Skip to main content
BoF Logo

The Business of Fashion

Agenda-setting intelligence, analysis and advice for the global fashion community.

Sarah Burton Is Departing Alexander McQueen

Burton, founder Lee McQueen’s right hand before taking over the creative director role after his death in 2010, became one of the industry’s most respected designers in her own right.
Sarah Burton at the end of the Alexander McQueen show at Paris Fashion Week Womenswear Spring/Summer 2016.
Sarah Burton at the end of the Alexander McQueen show at Paris Fashion Week Womenswear Spring/Summer 2016. (Getty Images)

Sarah Burton — Alexander McQueen’s long-standing creative director and former right-hand of late founder Lee McQueen — is parting ways with Kering-owned house, the company said in a statement.

McQueen’s September show during Paris Fashion Week will be her final outing for the house. Her successor is set to be announced “in due course,” the company said.

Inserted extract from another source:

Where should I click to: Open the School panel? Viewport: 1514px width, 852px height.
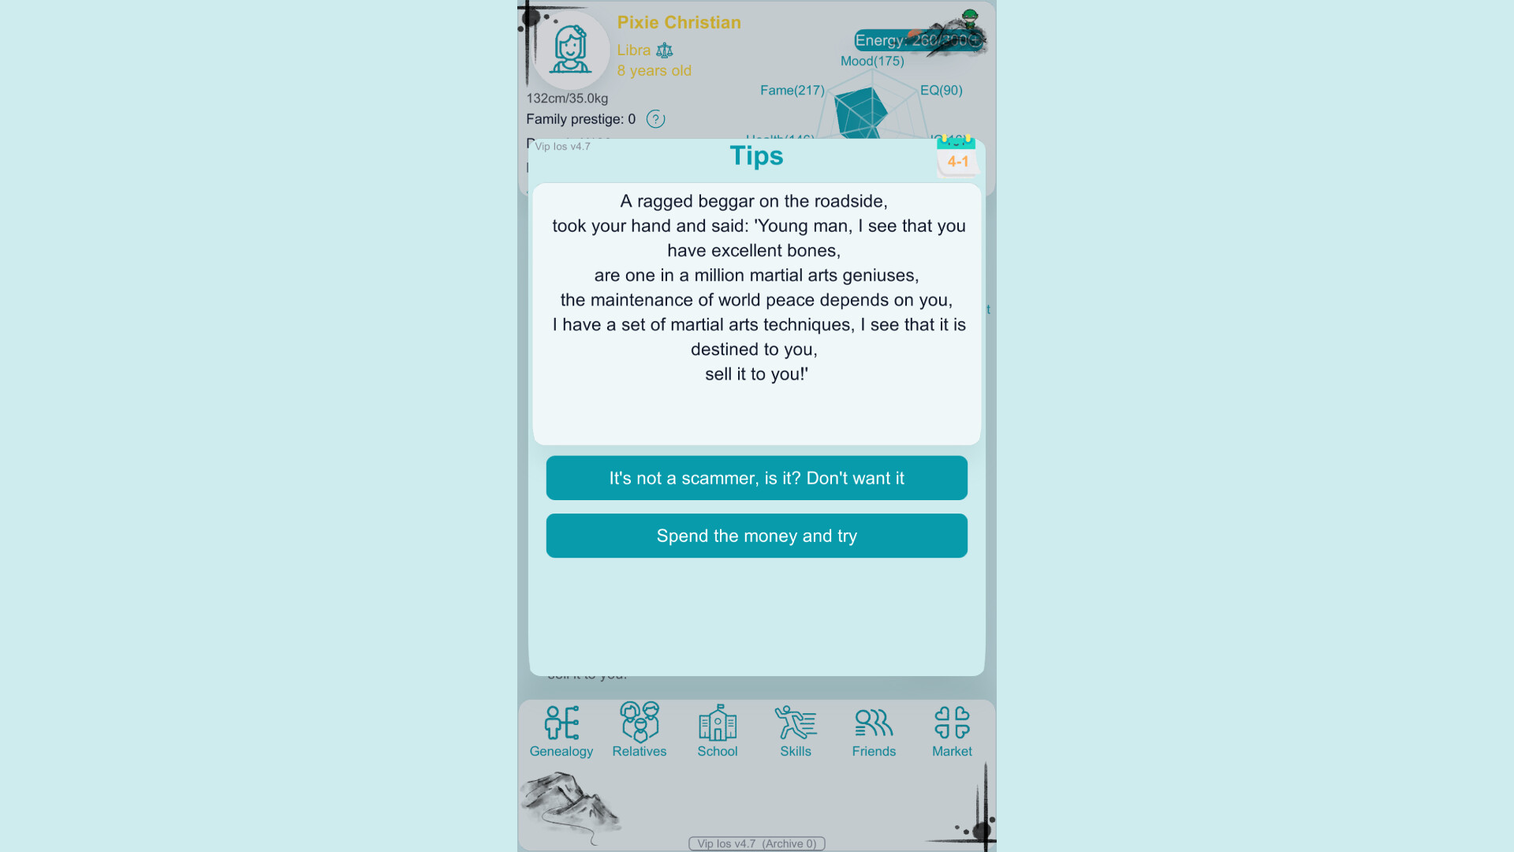click(x=718, y=728)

Burton first worked at Alexander McQueen as an intern during her studies at Central Saint Martins, returning as a full-time designer after graduating. In 2000, after just two years at the brand, she was named head of womenswear design. Following McQueen’s death in 2010, Burton was named his successor, tasked with continuing the late designer’s legacy.

In 2011, she made headlines for designing Catherine, Princess of Wales’ wedding dress, and was soon awarded an OBE for her services to British fashion.

ADVERTISEMENT

At the head of McQueen, Burton became one of the industry’s most respected designers in her own right as she managed to animate the brand with runway collections that mixed poetry with utility. She brought a sense of edgy glamour to the brand, while shifting its message away from the intense darkness that defined McQueen under its founder.

Burton’s departure follows an executive reshuffle at McQueen: previous CEO Emmanuel Gintzburger left for Capri-owned Versace last year, and was replaced by Gianfillippo Testa, a former retail executive at Kering flagship Gucci.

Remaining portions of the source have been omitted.